--- START ---

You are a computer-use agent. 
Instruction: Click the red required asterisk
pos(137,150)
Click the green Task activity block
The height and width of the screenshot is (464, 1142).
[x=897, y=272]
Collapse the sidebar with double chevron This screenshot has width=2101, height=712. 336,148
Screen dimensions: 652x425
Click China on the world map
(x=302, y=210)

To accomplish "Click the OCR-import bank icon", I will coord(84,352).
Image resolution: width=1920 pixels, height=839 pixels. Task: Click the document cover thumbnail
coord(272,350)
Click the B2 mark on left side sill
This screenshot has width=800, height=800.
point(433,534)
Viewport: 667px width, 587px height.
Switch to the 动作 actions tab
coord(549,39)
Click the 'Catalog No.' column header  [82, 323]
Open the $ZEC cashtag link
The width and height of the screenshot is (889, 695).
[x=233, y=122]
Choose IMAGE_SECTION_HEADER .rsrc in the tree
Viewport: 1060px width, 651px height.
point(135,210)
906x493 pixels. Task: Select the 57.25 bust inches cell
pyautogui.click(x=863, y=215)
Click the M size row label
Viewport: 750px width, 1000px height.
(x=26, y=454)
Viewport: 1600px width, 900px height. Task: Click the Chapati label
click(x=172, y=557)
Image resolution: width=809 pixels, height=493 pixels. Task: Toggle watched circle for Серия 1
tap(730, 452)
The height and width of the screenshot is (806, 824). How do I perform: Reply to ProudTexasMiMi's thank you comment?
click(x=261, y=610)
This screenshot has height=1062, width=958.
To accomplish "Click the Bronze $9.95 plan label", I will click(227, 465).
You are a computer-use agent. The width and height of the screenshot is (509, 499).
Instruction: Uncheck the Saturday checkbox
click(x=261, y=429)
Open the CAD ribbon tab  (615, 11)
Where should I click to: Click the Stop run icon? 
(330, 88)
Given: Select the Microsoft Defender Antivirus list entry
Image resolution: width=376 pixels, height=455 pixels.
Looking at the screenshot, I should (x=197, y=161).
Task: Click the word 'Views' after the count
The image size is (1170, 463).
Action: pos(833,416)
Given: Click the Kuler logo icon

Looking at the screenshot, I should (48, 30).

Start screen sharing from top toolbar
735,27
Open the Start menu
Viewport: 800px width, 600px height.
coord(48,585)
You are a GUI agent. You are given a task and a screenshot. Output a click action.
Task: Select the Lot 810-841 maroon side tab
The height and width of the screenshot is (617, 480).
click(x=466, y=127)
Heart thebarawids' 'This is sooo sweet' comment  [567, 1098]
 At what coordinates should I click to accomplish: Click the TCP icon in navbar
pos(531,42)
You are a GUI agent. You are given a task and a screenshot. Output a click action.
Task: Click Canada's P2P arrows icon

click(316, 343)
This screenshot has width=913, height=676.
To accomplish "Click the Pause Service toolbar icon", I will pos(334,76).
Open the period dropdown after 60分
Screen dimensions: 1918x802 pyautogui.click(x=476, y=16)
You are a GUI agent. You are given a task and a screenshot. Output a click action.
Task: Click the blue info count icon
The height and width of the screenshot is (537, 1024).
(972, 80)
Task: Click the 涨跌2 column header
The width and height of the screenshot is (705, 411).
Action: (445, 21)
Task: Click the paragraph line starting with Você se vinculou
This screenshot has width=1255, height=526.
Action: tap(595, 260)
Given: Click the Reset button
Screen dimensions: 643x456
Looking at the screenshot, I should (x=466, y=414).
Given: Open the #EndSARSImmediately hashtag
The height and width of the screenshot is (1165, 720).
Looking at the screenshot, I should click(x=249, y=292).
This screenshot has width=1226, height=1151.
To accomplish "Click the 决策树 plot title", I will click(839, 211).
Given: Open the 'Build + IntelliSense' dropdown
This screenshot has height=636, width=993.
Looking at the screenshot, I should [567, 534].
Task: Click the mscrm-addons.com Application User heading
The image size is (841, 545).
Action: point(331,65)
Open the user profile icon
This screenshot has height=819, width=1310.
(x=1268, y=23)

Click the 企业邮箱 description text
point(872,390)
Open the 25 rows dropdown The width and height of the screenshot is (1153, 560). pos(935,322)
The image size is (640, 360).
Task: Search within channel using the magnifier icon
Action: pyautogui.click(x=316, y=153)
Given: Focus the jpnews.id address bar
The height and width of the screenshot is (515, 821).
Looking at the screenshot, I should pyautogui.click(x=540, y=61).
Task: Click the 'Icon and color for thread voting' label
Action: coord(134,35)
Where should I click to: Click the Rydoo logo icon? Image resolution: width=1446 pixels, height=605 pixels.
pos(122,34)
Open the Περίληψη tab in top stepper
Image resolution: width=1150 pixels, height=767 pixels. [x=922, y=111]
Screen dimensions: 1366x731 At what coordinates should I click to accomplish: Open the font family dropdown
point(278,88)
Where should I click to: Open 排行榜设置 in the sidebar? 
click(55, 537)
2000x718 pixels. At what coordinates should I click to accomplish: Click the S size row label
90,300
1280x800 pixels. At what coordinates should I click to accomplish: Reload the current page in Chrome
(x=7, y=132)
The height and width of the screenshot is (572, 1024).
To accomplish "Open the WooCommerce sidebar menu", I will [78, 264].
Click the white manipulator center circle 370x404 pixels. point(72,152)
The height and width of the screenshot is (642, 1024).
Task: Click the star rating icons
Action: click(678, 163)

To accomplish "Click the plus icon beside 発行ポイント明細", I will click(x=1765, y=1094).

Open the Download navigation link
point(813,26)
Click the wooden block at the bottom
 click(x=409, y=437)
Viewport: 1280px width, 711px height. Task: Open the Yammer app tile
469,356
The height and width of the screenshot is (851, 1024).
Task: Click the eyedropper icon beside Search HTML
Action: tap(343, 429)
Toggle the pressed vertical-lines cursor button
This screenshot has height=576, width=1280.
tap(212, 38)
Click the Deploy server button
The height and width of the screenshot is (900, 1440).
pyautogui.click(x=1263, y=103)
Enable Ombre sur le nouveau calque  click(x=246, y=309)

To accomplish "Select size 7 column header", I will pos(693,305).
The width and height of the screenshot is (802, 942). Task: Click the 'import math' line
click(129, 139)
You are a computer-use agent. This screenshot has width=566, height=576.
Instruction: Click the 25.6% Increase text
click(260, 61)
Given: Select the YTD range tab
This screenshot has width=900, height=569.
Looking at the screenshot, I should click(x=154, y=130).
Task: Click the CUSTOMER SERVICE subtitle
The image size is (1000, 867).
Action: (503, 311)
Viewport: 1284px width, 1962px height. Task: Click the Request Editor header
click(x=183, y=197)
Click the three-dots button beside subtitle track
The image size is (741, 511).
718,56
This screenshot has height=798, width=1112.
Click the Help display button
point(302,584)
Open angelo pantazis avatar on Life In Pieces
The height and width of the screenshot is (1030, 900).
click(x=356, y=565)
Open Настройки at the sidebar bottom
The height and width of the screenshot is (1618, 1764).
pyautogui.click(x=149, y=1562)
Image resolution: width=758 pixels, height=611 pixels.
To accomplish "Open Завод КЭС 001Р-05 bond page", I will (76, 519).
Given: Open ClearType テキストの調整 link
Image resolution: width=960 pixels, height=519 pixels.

--- END ---

(Task requirements): From the listing above, the lines starting with the one that has "Open the period dropdown after 60分" and running through the one that has "Task: Click the 涨跌2 column header" should be copied exactly, ends included.

(Result of the task):
Open the period dropdown after 60分
Screen dimensions: 1918x802 pyautogui.click(x=476, y=16)
You are a GUI agent. You are given a task and a screenshot. Output a click action.
Task: Click the blue info count icon
The height and width of the screenshot is (537, 1024).
(972, 80)
Task: Click the 涨跌2 column header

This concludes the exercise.